▶ _Instructions to follow_
Throughout the records below, find each line holding "computer" and copy it.
*** Begin section ***
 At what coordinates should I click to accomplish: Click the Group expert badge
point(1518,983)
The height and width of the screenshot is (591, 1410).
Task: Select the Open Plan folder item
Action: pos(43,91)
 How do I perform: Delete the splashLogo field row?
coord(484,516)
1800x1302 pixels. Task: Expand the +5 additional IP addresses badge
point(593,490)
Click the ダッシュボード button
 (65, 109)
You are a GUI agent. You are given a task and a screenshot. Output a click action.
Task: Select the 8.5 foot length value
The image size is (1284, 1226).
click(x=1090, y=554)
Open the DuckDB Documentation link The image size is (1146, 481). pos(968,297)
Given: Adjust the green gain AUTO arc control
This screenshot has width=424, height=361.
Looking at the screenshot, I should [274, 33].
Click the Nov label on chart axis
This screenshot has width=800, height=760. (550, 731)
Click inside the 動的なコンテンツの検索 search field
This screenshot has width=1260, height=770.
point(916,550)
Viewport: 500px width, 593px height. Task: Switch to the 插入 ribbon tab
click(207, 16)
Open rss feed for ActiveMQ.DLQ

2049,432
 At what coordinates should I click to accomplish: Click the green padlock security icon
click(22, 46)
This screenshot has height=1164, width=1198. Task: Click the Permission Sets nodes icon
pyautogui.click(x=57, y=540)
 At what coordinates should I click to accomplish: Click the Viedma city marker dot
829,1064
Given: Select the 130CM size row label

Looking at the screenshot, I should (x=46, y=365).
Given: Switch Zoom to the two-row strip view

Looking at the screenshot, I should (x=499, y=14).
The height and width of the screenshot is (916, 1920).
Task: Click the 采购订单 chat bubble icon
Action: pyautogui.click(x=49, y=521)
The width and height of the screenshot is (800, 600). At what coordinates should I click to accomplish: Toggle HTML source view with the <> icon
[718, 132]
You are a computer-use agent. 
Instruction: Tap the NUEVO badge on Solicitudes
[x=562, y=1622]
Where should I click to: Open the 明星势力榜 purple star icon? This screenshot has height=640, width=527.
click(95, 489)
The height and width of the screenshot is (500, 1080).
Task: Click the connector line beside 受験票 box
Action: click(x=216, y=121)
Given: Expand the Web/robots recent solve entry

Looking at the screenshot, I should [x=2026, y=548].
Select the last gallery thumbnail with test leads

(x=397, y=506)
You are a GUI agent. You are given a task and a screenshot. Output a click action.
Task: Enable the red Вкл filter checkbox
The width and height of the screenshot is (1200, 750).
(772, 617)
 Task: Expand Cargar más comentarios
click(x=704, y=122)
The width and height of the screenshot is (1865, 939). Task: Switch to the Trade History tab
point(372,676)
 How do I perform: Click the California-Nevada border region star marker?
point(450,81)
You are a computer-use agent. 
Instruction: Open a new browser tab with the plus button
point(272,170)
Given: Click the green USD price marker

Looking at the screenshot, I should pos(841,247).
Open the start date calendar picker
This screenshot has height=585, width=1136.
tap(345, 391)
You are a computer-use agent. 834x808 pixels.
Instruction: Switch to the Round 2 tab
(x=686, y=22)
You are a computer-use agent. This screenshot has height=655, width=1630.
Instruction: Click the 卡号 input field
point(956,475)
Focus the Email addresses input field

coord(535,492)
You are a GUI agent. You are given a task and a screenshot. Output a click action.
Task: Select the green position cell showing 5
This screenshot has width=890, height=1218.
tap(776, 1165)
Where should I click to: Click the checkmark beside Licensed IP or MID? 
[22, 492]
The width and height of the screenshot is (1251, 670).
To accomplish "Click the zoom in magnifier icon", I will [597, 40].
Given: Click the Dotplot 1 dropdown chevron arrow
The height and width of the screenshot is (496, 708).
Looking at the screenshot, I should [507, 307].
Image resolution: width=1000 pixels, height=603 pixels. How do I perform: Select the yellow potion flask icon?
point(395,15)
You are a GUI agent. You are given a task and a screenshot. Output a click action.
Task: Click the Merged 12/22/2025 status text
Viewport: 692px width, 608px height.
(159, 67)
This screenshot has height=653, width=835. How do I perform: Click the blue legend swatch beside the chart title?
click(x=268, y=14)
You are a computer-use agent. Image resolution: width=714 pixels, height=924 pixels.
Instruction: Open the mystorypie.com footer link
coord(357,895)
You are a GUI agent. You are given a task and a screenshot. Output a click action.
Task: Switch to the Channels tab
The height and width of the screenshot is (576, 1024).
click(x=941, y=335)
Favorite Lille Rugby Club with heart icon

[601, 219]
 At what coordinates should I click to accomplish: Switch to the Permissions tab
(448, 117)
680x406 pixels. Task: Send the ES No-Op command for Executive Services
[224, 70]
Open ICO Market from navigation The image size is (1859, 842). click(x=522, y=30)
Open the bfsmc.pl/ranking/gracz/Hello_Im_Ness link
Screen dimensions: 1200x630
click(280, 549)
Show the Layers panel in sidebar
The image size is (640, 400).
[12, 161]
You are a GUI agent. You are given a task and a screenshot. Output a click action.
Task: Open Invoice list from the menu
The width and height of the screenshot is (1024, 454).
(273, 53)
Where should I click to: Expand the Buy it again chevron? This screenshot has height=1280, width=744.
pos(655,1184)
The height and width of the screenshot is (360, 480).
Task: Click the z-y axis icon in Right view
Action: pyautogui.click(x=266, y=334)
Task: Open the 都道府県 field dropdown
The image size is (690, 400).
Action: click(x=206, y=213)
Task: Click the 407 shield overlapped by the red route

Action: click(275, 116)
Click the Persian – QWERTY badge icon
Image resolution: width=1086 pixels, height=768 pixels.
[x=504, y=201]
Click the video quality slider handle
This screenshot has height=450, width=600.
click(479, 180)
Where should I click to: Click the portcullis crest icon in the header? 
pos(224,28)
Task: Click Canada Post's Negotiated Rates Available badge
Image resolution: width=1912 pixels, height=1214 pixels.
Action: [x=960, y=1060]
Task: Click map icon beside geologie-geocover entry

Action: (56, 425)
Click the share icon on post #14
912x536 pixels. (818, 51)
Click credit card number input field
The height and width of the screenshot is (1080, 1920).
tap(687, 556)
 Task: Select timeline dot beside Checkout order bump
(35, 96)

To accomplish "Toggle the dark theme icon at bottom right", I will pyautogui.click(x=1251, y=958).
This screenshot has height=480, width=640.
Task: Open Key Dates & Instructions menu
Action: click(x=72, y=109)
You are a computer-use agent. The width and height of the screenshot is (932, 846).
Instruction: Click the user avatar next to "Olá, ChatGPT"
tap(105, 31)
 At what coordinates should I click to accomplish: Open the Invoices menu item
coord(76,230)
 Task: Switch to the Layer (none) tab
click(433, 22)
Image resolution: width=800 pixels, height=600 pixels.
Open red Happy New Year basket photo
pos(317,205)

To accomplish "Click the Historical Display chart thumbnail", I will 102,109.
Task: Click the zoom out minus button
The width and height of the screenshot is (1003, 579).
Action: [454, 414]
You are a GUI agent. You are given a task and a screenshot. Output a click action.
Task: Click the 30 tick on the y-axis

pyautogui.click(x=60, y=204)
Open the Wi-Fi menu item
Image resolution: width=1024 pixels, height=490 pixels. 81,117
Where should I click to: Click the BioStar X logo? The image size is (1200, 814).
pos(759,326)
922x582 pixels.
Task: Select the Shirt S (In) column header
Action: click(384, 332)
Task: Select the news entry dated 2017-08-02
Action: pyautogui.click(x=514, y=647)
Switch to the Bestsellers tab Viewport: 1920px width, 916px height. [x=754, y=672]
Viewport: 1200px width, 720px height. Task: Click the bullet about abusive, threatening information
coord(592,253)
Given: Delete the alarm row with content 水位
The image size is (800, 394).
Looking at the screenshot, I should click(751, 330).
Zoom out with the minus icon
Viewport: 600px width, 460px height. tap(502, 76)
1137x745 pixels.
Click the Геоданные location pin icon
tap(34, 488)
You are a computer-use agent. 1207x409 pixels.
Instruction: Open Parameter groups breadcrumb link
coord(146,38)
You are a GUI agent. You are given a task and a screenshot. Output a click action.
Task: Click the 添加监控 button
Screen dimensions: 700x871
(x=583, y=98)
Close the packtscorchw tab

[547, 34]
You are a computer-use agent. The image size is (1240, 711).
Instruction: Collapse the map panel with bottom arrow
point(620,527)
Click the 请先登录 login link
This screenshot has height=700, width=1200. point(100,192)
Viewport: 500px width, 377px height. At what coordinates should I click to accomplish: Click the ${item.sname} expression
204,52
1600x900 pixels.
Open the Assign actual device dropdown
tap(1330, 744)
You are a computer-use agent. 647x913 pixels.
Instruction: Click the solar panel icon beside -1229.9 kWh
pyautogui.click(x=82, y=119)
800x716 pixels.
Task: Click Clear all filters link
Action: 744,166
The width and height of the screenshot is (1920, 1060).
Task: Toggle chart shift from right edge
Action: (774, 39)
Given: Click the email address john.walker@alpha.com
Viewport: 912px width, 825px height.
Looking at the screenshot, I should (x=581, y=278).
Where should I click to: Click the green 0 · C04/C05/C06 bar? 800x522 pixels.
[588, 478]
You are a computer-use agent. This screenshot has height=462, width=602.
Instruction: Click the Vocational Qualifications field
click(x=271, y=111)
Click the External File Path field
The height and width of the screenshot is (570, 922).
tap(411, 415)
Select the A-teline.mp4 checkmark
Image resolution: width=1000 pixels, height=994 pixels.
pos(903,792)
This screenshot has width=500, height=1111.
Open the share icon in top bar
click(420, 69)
*** End section ***
▶ _Exercise response_
You are a computer-use agent. 
You are a computer-use agent. 
You are a computer-use agent. 834x808 pixels.
You are a computer-use agent. This screenshot has height=655, width=1630.
You are a computer-use agent. Image resolution: width=714 pixels, height=924 pixels.
You are a computer-use agent. The width and height of the screenshot is (932, 846).
You are a computer-use agent. 1207x409 pixels.
You are a computer-use agent. The image size is (1240, 711).
You are a computer-use agent. 647x913 pixels.
You are a computer-use agent. This screenshot has height=462, width=602.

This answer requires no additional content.